Stored records:
● ● ●

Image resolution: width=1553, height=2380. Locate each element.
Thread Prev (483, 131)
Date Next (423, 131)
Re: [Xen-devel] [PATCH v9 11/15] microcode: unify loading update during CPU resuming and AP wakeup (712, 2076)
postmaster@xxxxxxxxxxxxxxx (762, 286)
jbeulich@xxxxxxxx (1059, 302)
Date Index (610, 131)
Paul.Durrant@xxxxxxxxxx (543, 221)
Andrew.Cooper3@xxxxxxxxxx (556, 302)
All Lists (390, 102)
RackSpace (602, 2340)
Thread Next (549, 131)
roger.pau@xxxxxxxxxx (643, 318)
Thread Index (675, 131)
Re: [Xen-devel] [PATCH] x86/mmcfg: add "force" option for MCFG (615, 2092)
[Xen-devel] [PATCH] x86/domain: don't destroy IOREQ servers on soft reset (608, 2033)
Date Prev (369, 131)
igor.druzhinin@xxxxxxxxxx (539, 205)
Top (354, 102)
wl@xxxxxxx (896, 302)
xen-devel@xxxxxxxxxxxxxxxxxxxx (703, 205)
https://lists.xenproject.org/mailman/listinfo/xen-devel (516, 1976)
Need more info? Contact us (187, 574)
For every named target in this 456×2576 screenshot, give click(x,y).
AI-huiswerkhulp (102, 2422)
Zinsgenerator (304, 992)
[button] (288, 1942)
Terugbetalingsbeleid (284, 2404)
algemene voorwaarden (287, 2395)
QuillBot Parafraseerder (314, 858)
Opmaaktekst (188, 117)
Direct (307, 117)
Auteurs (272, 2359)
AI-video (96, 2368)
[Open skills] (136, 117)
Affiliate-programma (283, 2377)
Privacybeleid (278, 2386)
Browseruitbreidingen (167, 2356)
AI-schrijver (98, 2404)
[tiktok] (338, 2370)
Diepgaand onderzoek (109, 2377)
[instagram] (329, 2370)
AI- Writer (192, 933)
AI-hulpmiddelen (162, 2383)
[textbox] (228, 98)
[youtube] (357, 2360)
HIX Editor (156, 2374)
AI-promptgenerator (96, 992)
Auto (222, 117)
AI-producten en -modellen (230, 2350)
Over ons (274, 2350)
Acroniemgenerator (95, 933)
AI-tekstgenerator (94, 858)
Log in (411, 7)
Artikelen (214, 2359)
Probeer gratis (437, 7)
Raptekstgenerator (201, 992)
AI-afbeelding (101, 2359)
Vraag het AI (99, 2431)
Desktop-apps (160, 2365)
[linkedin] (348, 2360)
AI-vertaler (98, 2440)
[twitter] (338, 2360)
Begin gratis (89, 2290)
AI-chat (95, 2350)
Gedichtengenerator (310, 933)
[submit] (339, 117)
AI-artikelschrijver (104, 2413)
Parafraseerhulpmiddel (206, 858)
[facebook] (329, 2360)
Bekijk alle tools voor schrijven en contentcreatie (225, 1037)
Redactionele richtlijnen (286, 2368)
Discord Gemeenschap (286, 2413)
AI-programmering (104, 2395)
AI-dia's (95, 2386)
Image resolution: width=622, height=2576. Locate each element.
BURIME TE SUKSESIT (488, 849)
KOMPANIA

● ● ●

• GOAL OF THE EXERCISE
Here the output must be the lines above from the line with "QuillBot Parafraseerder (314, 858)" to the line with "HIX Editor (156, 2374)", both included, duplicated word for word and nothing else.

• ANSWER
QuillBot Parafraseerder (314, 858)
Opmaaktekst (188, 117)
Direct (307, 117)
Auteurs (272, 2359)
AI-video (96, 2368)
[Open skills] (136, 117)
Affiliate-programma (283, 2377)
Privacybeleid (278, 2386)
Browseruitbreidingen (167, 2356)
AI-schrijver (98, 2404)
[tiktok] (338, 2370)
Diepgaand onderzoek (109, 2377)
[instagram] (329, 2370)
AI- Writer (192, 933)
AI-hulpmiddelen (162, 2383)
[textbox] (228, 98)
[youtube] (357, 2360)
HIX Editor (156, 2374)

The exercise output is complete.